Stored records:
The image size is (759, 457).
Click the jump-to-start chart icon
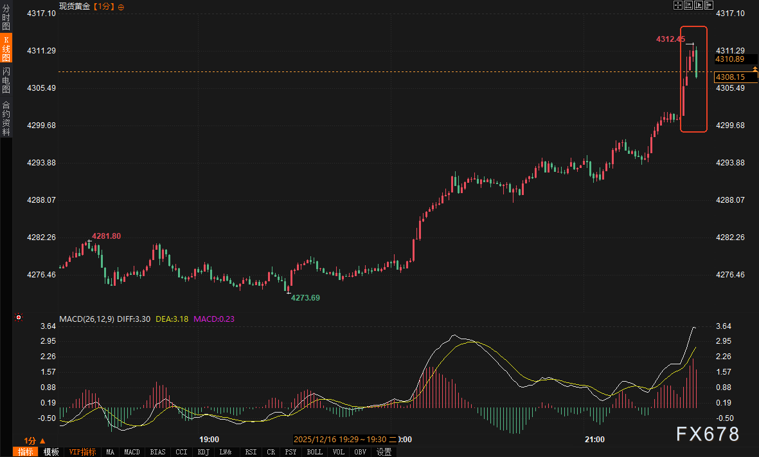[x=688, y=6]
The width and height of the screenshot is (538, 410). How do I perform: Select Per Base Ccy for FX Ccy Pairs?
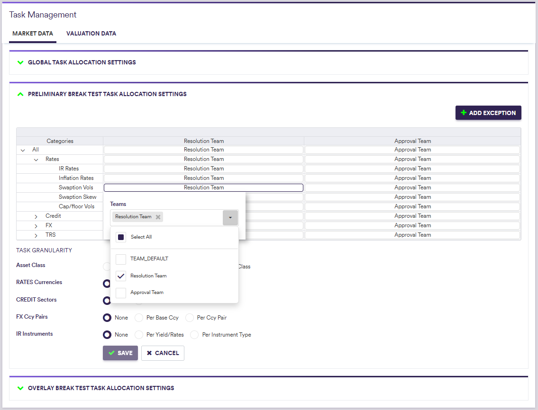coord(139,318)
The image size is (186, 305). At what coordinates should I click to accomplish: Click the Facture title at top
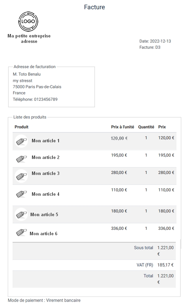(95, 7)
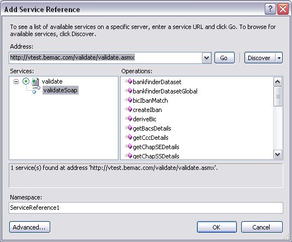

TASK ITEM:
With the pictures omitted, print each line of the data above precisely as given.

ANSWER:
The image size is (759, 457).
Click the jump-to-start chart icon
[x=688, y=6]
The width and height of the screenshot is (538, 410). How do I perform: Select Per Base Ccy for FX Ccy Pairs?
coord(139,318)
The image size is (186, 305). At what coordinates should I click to accomplish: Click the Facture title at top
(95, 7)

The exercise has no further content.